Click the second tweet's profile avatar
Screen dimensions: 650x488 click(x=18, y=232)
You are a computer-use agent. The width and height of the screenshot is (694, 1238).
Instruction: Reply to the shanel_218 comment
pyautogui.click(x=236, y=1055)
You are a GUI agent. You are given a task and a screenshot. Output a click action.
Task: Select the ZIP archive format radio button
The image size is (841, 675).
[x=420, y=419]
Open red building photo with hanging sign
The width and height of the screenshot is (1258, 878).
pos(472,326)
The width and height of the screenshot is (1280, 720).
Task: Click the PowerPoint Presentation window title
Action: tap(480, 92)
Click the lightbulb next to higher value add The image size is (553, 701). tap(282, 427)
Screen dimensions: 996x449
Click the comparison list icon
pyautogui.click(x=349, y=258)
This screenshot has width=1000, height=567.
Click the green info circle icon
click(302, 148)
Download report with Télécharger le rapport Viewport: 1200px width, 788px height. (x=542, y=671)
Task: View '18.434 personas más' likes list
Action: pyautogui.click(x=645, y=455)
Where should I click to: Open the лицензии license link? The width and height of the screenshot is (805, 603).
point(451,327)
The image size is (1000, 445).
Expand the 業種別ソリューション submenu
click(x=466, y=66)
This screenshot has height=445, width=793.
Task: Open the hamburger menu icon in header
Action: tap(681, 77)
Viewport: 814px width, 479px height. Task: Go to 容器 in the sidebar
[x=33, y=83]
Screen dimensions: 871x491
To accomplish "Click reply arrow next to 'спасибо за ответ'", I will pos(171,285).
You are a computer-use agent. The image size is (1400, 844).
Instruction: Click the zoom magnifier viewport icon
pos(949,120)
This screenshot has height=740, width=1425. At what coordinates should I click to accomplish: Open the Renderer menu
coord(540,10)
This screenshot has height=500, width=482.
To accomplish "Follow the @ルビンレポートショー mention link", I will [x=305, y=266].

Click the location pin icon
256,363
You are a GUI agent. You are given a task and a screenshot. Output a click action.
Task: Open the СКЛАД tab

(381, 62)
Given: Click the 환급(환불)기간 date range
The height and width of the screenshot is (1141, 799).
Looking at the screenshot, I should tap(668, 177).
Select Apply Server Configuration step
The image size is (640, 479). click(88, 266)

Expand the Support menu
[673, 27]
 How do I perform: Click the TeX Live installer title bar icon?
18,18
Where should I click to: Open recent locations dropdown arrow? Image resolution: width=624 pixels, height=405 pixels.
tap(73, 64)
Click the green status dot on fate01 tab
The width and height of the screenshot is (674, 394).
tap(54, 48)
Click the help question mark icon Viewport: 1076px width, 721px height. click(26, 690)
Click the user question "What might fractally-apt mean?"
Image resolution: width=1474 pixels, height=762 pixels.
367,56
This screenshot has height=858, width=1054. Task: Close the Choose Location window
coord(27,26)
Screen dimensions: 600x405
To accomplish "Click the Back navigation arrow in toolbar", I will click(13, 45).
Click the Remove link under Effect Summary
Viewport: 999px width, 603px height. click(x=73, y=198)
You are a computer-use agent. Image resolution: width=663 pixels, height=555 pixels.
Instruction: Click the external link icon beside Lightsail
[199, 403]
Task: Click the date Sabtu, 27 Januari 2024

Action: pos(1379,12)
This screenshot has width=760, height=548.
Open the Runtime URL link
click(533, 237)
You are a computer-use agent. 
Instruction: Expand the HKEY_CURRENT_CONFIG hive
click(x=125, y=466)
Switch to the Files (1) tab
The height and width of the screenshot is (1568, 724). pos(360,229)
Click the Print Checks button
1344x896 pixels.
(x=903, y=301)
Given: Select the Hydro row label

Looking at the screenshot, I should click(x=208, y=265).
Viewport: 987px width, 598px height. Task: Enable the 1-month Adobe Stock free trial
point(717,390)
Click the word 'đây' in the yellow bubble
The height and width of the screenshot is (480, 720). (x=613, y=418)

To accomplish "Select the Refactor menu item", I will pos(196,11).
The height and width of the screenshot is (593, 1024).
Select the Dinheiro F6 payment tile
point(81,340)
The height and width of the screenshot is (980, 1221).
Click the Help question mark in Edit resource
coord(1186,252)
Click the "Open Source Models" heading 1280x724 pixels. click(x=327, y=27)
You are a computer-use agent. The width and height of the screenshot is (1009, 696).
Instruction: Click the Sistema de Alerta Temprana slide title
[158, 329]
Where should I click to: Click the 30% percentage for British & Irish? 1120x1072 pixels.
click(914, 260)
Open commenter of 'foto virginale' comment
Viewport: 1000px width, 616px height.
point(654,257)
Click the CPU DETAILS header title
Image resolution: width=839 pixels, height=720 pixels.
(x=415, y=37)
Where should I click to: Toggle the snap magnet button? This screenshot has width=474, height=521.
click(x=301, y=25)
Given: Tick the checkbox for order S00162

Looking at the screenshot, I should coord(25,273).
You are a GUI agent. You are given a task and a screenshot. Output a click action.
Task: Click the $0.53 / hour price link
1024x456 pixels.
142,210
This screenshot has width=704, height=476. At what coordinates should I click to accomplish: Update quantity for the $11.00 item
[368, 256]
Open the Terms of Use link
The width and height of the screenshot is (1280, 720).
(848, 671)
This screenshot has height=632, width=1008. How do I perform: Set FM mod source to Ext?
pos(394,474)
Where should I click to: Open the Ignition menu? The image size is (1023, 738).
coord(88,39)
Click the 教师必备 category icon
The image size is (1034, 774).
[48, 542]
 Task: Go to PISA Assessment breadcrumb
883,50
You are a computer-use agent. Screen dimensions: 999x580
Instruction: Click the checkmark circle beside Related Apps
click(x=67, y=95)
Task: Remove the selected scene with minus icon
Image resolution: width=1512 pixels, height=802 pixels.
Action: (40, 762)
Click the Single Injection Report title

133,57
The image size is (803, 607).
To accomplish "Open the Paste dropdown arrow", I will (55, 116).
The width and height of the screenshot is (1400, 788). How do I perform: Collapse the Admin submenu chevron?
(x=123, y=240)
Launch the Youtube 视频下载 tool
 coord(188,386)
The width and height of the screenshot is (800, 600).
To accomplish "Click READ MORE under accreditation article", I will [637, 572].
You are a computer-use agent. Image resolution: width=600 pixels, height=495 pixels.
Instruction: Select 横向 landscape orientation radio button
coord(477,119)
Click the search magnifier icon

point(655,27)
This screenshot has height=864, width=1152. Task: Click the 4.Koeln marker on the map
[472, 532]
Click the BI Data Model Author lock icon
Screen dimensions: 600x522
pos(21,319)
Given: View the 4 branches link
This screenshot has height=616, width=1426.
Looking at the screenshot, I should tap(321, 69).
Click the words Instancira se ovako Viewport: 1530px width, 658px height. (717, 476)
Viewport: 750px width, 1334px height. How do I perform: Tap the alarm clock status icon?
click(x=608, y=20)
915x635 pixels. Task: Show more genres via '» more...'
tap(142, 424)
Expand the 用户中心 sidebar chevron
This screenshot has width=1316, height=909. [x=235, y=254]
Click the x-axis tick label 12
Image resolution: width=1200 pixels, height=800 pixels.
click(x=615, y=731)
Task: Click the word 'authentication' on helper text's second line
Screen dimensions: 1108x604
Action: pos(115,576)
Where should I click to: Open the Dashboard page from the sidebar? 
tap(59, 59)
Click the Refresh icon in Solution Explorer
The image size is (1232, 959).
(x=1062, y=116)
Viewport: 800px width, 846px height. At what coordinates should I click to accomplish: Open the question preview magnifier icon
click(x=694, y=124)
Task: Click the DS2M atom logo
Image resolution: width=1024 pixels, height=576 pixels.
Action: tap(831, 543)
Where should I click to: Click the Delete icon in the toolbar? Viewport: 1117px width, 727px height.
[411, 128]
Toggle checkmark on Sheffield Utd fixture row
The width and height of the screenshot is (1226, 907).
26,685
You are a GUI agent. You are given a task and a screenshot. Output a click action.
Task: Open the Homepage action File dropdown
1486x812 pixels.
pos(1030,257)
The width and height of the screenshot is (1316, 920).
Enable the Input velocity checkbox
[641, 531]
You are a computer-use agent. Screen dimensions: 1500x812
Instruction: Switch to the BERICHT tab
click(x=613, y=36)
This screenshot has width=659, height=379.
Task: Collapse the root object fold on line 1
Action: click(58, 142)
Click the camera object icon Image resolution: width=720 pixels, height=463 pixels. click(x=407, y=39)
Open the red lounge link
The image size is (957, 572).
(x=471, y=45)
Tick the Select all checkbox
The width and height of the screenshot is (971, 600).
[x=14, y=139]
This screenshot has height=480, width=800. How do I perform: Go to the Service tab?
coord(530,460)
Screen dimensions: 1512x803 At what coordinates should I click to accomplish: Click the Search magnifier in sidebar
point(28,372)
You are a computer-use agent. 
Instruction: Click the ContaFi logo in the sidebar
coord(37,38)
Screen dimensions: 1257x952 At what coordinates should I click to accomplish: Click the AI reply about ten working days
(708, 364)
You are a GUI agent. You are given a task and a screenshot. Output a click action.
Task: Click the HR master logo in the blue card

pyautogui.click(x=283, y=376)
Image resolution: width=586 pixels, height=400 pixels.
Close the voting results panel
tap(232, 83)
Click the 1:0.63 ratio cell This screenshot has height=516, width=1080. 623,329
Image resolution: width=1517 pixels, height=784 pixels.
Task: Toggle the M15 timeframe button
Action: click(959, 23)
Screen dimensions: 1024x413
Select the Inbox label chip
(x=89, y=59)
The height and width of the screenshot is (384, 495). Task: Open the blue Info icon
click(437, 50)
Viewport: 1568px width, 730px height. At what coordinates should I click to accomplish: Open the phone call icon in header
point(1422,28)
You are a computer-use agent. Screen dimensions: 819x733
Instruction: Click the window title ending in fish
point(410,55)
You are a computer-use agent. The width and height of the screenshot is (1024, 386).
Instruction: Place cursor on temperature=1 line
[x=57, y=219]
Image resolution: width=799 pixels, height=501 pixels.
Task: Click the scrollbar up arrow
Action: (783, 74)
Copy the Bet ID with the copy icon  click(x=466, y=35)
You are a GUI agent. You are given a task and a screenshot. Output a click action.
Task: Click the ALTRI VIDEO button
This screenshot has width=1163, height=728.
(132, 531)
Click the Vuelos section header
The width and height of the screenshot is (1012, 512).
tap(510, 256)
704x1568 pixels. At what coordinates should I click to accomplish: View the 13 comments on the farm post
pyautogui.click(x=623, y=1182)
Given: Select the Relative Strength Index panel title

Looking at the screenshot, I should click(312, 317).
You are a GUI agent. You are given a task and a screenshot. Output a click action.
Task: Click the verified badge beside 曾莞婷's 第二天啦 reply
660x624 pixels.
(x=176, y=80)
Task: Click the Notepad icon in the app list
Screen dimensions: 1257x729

Work to be completed: If a line in the entries contains the word "computer", copy that line out.

Result:
You are a computer-use agent. The width and height of the screenshot is (694, 1238).
You are a computer-use agent. The image size is (1400, 844).
You are a computer-use agent. Image resolution: width=663 pixels, height=555 pixels.
You are a computer-use agent. 
You are a computer-use agent. The width and height of the screenshot is (1009, 696).
You are a computer-use agent. Screen dimensions: 999x580
You are a computer-use agent. Image resolution: width=600 pixels, height=495 pixels.
You are a computer-use agent. Screen dimensions: 1500x812
You are a computer-use agent. 
You are a computer-use agent. Screen dimensions: 819x733
You are a computer-use agent. The width and height of the screenshot is (1024, 386).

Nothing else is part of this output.